Mägo (re)enseña el fin del camino

unnamedPor Gablot ier Van

El pasado 2 de diciembre, en el Pabellón del Palacio de los Deportes (D.F.), la banda Mägo de Oz presentó en concierto el material completo del Finisterra Ópera Rock, álbum que originalmente grabaron en el 2000 y que reeditaron por el 15 aniversario del disco.

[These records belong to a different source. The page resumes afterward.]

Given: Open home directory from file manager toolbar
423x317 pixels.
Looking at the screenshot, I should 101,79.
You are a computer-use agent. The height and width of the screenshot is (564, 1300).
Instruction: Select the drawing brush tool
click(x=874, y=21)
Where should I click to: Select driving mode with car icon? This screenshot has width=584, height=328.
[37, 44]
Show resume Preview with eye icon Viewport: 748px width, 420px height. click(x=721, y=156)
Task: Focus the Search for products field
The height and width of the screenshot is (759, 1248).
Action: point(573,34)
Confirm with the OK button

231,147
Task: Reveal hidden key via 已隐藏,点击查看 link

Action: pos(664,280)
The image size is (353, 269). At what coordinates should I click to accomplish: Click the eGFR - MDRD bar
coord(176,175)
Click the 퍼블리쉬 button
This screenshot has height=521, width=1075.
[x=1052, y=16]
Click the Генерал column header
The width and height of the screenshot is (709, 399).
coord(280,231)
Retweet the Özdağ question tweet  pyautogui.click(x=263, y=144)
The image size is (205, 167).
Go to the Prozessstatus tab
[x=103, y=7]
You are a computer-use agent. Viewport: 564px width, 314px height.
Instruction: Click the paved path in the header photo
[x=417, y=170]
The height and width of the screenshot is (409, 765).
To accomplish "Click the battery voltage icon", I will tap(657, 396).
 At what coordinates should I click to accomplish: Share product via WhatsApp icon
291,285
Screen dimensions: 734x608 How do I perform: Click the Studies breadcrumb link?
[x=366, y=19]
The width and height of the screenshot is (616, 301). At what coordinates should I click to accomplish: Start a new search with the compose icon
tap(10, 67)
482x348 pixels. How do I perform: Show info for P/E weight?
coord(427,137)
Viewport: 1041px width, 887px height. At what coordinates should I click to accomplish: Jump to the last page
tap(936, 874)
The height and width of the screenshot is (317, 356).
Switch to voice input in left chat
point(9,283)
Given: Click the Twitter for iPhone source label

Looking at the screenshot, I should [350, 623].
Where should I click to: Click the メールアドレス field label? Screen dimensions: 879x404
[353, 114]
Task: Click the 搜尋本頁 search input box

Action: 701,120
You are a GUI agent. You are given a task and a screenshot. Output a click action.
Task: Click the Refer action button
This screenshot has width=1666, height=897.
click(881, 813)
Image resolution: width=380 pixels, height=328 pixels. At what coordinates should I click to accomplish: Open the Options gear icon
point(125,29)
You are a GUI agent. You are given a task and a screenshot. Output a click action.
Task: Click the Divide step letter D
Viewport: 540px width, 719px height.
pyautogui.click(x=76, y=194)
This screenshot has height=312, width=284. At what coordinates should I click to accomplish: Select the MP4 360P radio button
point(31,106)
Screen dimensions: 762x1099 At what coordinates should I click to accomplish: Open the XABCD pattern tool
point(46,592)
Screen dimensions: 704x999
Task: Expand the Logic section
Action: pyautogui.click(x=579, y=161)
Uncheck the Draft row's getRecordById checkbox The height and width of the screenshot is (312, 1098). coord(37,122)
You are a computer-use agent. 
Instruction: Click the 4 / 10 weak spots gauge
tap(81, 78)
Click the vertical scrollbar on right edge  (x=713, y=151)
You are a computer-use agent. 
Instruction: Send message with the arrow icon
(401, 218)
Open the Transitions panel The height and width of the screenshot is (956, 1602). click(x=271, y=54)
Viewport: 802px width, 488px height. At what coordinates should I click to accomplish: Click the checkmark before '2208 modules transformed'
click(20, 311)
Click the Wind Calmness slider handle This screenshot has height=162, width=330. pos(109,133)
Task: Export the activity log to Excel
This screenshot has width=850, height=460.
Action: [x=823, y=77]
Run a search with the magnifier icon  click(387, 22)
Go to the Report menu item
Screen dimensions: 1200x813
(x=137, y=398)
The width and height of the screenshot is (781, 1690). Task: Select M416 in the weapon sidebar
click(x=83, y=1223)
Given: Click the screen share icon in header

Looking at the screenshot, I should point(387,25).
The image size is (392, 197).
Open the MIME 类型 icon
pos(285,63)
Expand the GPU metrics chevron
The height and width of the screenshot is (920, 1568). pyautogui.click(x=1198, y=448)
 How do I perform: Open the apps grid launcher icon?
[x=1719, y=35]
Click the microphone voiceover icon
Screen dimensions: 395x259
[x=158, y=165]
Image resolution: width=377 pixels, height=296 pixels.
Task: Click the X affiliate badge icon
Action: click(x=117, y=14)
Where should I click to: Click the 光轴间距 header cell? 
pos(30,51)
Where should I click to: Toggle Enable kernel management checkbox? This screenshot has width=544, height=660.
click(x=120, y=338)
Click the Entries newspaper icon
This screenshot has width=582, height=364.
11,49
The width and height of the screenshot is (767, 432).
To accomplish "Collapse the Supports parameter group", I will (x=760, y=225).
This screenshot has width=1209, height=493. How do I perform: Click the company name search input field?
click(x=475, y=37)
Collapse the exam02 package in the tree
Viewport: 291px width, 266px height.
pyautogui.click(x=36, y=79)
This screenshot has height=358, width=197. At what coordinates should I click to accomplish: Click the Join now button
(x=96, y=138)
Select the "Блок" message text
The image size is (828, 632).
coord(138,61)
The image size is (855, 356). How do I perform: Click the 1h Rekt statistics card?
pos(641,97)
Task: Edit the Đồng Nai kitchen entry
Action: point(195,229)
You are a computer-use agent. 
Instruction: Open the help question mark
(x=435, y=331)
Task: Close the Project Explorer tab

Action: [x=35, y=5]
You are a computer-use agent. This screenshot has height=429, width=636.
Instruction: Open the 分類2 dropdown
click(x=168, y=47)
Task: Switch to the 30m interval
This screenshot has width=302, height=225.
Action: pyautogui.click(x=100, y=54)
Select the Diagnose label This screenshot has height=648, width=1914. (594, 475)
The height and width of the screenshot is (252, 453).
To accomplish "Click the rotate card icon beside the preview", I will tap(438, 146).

Desde el estacionamiento del Palacio de los Deportes se podía escuchar el rugido de la multitud que entonaba el coro de “Hasta que el cuerpo aguante”. El bramido anticipaba una multitud en oleaje de empujones y risas. El Pabellón se llenó conforme avanzaba la noche. El concierto estaba planeado a la vieja escuela: un agujero de rock simulado por un local de láminas donde se acumulaba el calor de los asistentes obligados a estar de pie o tirados en el suelo; desentonaban los vendedores de cerveza y pizzas con su uniforme tipo frac que intentaban pasar entre la gente.

 El concierto inició con Zenobia, una banda de power metal también originaria de España. Entre la multitud había fanáticos de esta agrupación que desde el primer acorde agitaron las melenas. La banda, consciente de que quizá para muchos era una desconocida, guió al público con la letra de las canciones. Presentaron temas como “La fiebre del oro”, “El sueño de un loco”, “Una de piratas” y “Lo llevo en la sangre”. El vocalista se caracterizó de Hitler (si no lo menciona, uno no se percataba de ello) precisamente para presentar el segundo tema aquí enlistado. La agrupación tiene una clara inclinación por la protesta sin caer en lo panfletario; retoma un ese elemento básico del rock y otros temas usuales como la fiesta o la reafirmación de la identidad rebelde y contestataria.

Zenobia dejó un público encendido y ansioso; la espera para la aparición del grupo principal parecía eterna mientras el staff daba los últimos arreglos a los cables, los instrumentos y las bocinas.

Cuando, por fin, subieron a escena los protagonistas, la multitud se unió en un rugido furioso con las manos levantadas haciendo la señal de los cuernos.

La canción de apertura, Satania, fue la advertencia de cómo sería la noche: trepidante, sin respiros, sin bajar los brazos, sin dejar de bailar. Los únicos descansos que permitió la banda al público fueron, si acaso, Duerme y Es hora de marchar, porque aún en Maite Zaitut y La danza del fuego, el suelo no paro de vibrar.

Como era de esperarse, los momentos cumbre del concierto fueron “Fiesta Pagana” y “Finisterra” dos canciones que (tristemente), a pesar de los años, suenan muy actuales. La primera, una exhortación a llevar la contraria a un sistema opresor y ladrón; la segunda, una sentencia causada, principalmente, por la avaricia y el egoísmo humanos: “En Satania estás, es el fin del camino”.

Mägo cumplió. La promoción decía que tocarían el álbum completo de Finisterra y lo hicieron, con sus bemoles; algunas canciones fueron recortadas para que el sonido y la audiencia no perdieran el ritmo acelerado. Las canciones más emblemáticas del disco, Satania, Fiesta Pagana, Hasta que el cuerpo aguante, Astaroth y Finisterra no quedaron a deber. Quizá, lo único que le faltó a ese concierto fue vislumbrar, si quiera de lejos, los entrañables Molinos de Viento en el encore.